SELECTION:
'''

Property Real Estate for Sale and Rent. Jobs in the Middle East and North Africa , Free Classifieds in with Dubizzle.com is the best place to find furniture (and you can also find apartments there).

Most people have their own laundry machines. Some apartments come with appliances (fridge/stove/washing machine), others don't. But I haven't heard of laundry rooms like you'd find in other countries, and I've never seen a laundromat where you wash your own clothes.

Pan Emirates next to Mall of the Emirates is also a good place for cheap but nice-ish furniture. They often have some very good deals.

- Daniel


----------



## dizzyizzy (Mar 30, 2008)

I've never seen a laundromat here but there's tons of places that will do your laundry and will also pick up and deliver for free  they are quite cheap, do a search in the forum and you'll find a few recommendations.

But as said before, many places come with their own appliances, including washing machines.


----------



## Hikkos (Nov 18, 2012)

dubizzle dot com... that is all


----------



## Naddy89 (Nov 17, 2012)

Dubizzle is a very helpful website.


----------



## Guest (Nov 19, 2012)

Except the fact that everything looks like a scam on Dubizzle lol. Not organized at all. Besides photos are usually fake.


----------



## Naddy89 (Nov 17, 2012)

nathanalgren said:


> Except the fact that everything looks like a scam on Dubizzle lol. Not organized at all. Besides photos are usually fake.


I got an apartment in Abu Dhabi there before and it was what was shown. It's worth looking into at least.


----------



## Hikkos (Nov 18, 2012)

I found my place via Dubizzle. You more so go on there to link up with a local real estate agent and they normally have several different locations in their portfolio.


----------



## Guest (Nov 19, 2012)

Oh yeah I am using it too obviously, because there is no better option. I just wanted to point out that I wish it looked more legitimate.


----------

'''

DATA EXTRACT:
'''

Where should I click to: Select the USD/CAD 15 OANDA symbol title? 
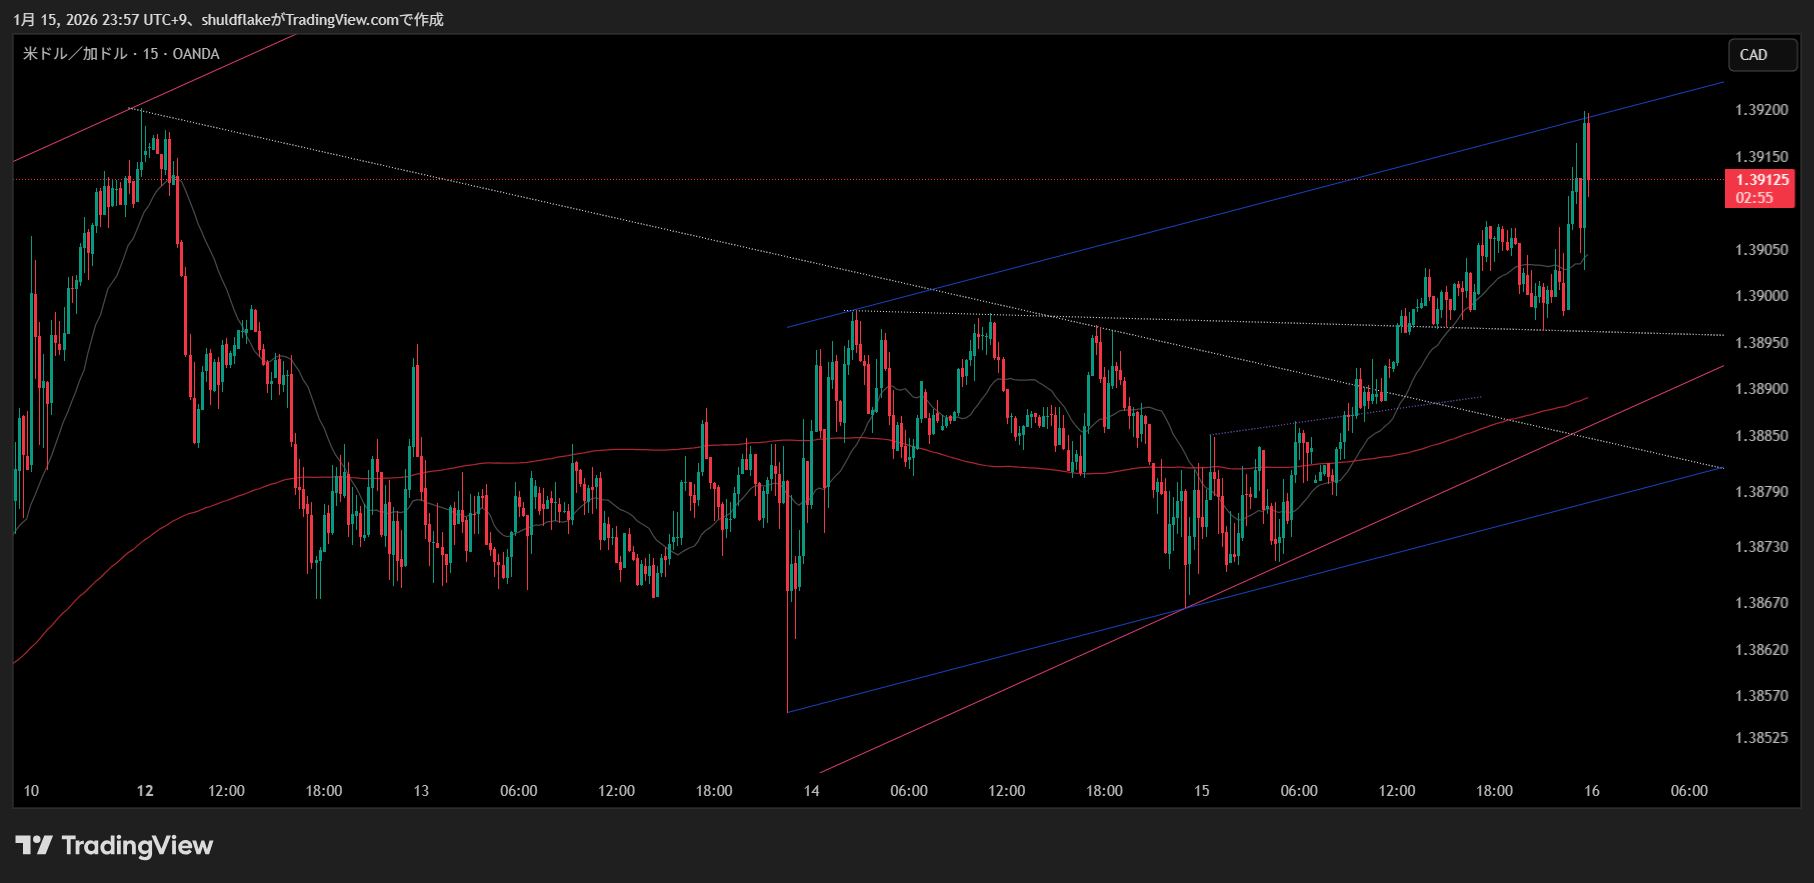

'''

Rewrite the forum thread between "I found my place" and "looked more legitimate.", inclusive, swapping "real estate agent" for "property agent".

I found my place via Dubizzle. You more so go on there to link up with a local property agent and they normally have several different locations in their portfolio.


----------



## Guest (Nov 19, 2012)

Oh yeah I am using it too obviously, because there is no better option. I just wanted to point out that I wish it looked more legitimate.